A new phishing campaign that exploits a high-severity bug from 2017 has been discovered in the wild spreading a new variant of the Remcos remote access trojan (RAT), which was among the Top Ten malware strains of 2021.
In a Nov. 8 blog post, researchers from FortiGuard Labs said that the new RAT gets initiated by a phishing email that contains a malicious Excel document.
Attackers then use the new RAT to leverage the old bug – CVE-2017-0199 – which exploits how Microsoft Office and WordPad parse specially-crafted files. Once the victim opens the attached Excel file, it lets attackers gain backdoor access to infected systems and then collect a variety of sensitive information.
“CVE-2017-0199 is exploited once the Excel file is opened on the victim’s device,” wrote the FortiGuard researchers. “It then downloads an HTA file and executes it on the device. Multiple script languages are leveraged to download an EXE file (dllhost.exe), which then starts the 32-bit PowerShell process to load the malicious code from extracted files and execute it in the PowerShell process.”
Jason Soroko, senior fellow at Sectigo, explained that using an older vulnerability in a new campaign highlights that many systems remain unpatched. Soroko said the attackers are exploiting delayed patch management in organizations, exposing them to risks from known vulnerabilities.
“Exploit kits and tutorials for CVE-2017-0199 are readily available on underground forums, lowering the barrier to entry,” said Soroko. “Since the attack relies on convincing users to open documents, attackers can exploit human vulnerabilities, which is often easier than bypassing technical safeguards.”

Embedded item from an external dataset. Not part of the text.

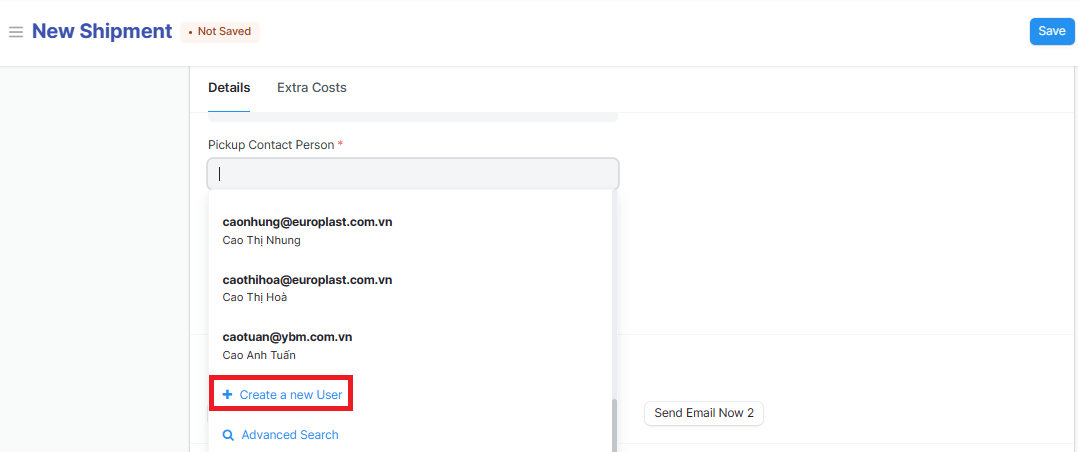Open the Create a new User link
Viewport: 1078px width, 452px height.
(290, 395)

Darren Guccione, co-founder and CEO at Keeper Security, said in this campaign attackers use convincing purchase order emails to lure recipients into opening a malicious Excel attachment. Once opened, the file exploits this older remote code execution flaw, triggering malicious scripts that eventually launch Remcos RAT. With its use of anti-detection techniques, the malware can evade standard antivirus tools, making it difficult to stop.

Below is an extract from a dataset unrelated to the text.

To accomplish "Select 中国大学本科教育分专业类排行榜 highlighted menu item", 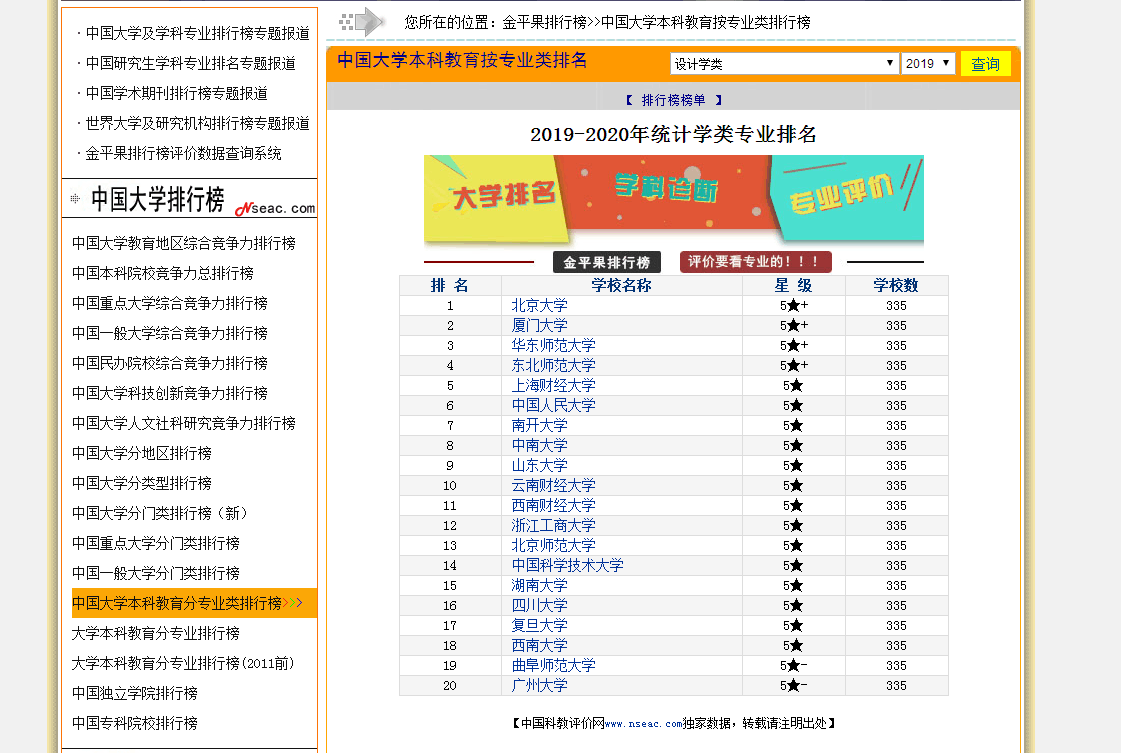I will pos(177,603).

“Preventing these attacks requires a combination of technical defenses and employee awareness,” said Guccione. “Organizations should ensure Office applications are regularly updated, enable email filtering and provide training to help employees spot sophisticated phishing attempts. Recognizing red flags, such as unusual senders, urgent requests and suspicious attachments, can help reduce human error. Regular training and robust security measures empower employees to act as the first line of defense.”

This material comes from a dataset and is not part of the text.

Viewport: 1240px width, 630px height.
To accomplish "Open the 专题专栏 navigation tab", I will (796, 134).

Tyler Hudak, director of incident response at Inversion6, pointed out that this Excel exploit was released in 2017 and does not affect Office programs after Microsoft Office 2016 and operating systems after Windows Vista and Windows Server 2012. Hudak said if the organization has a robust patching program or has since updated to a newer version of Office (including Microsoft365) or Windows, then this exploit will not affect them. However, if they have not, then this exploit could lead to compromised systems within an organization.
Hudak identified several options that can assist organizations in preventing similar exploits in the future:
- Ensure that the organization has a program that deploys security patches to both operating systems and programs (like Office) in a timely manner.
- Set-up email security software and systems that examine and block incoming attachments for suspicious or malicious code.
- Monitor activity on systems and networks. This attack works by exploiting the vulnerability to download an HTA file, which then executes additional malicious code. Organizations should monitor for Excel accessing the network and downloading HTA files, or Excel executing additional programs, and respond appropriately.
- Limit use of older systems. Many industries, such as manufacturing and healthcare, have difficulty in upgrading software and may have vulnerable systems within their environment. These systems should be segmented from other networks in an organization and their use restricted to prevent Internet/email access from them.